Italian drivers are really a different breed…

You will never find an Italian driver dawdling in the fast lane.

The guy you see in the rear view mirror, out in the fast lane, usually in an Alfa Romeo, BMW, or Ferrari ...is often coming at you at about 110 or 115 mph, and he assumes you will pass that truck and get the heck back into the right hand lane, so he won't slow down much as he approaches.

Whenever you want to pass and before you pull out check your sideview mirror. If you see anything back there and you are doing less than 200 kph just wait a minute.
They are on you and up your tailpipe before you know it.

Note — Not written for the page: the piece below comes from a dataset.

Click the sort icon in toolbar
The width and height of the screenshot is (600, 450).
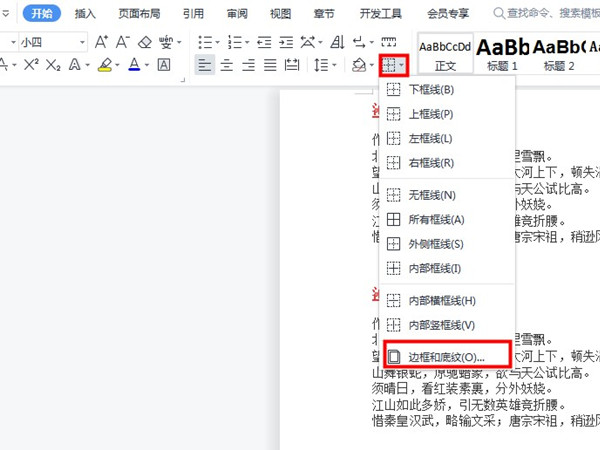pyautogui.click(x=335, y=42)
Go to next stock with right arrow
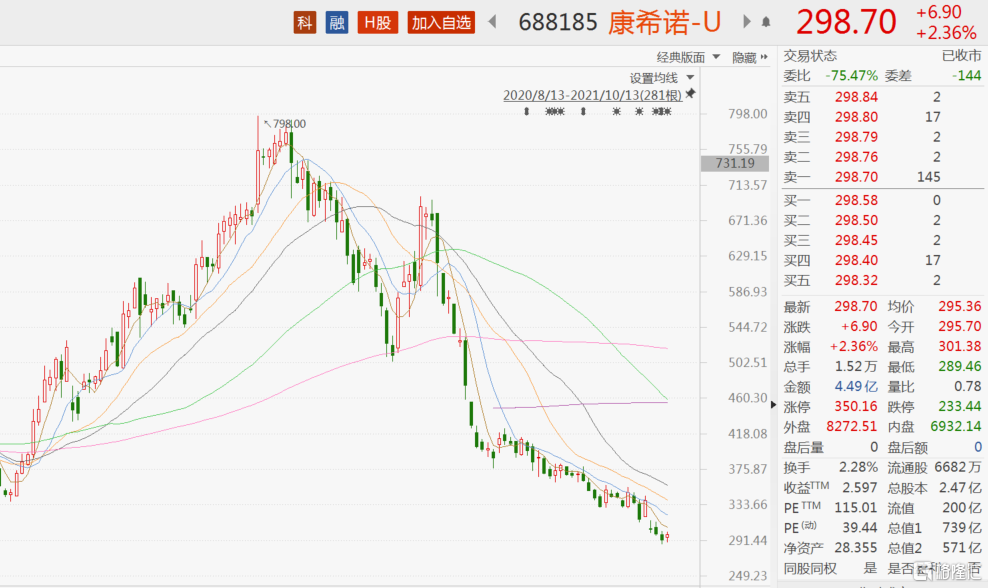Screen dimensions: 988x588 pos(745,22)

Most Americans don't know how to pass a vehicle on a freeway/autobahn. When you're passing the slower vehicle, you should be looking at the rear view mirror.

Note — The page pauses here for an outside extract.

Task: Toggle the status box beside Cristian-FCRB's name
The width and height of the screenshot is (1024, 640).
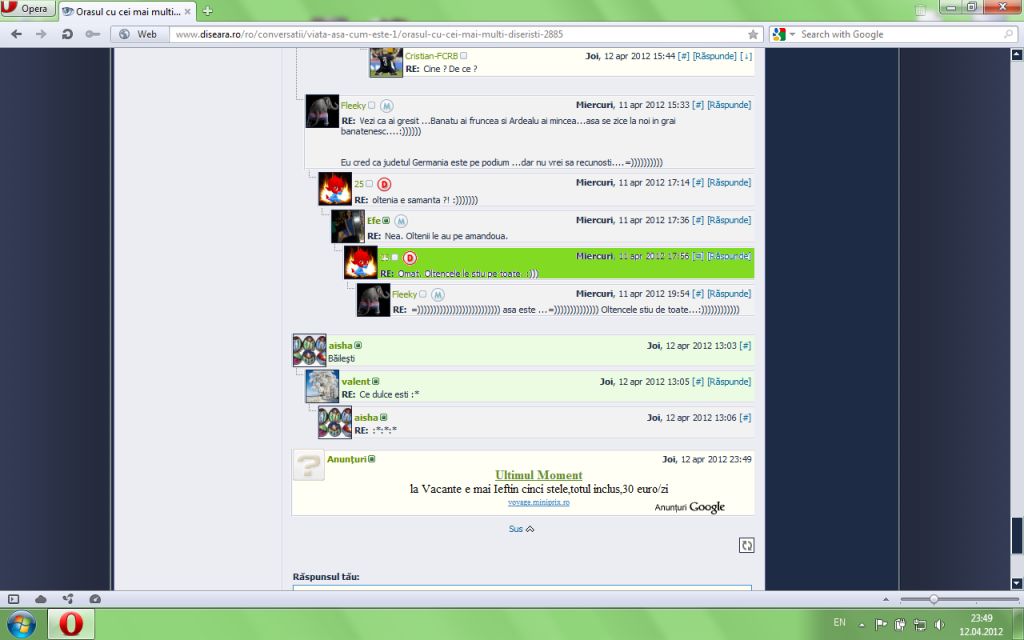Action: [x=463, y=56]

Once you see the front of that vehicle, immediately move back to the slow lane. You don't wonder, you don't wait.

There is a four-step protocol for passing and being passed.


• If you are passing, but intend to maintain speed, and return to the right (most of us), you should leave your left turn signal on until you are ready to return to the right when you change to your right turn signal.


• If you are traveling in the left lane, and intend to go as fast as your car allows, do not put on your turn signal.

• If you are in the left lane, approaching someone from behind who is going slower and you have no turn signal on, flash your lights at them. It is their responsibility to get out of your way and they will without a problem.

• If you are on the receiving end of one of these 'light horns', act quickly or you will get run over. This is particularly frightening when going through a tunnel on a bright day, you cannot see the lines on the road well and someone comes up from behind.

You should be in the left lane ONLY when passing another vehicle, not a second more.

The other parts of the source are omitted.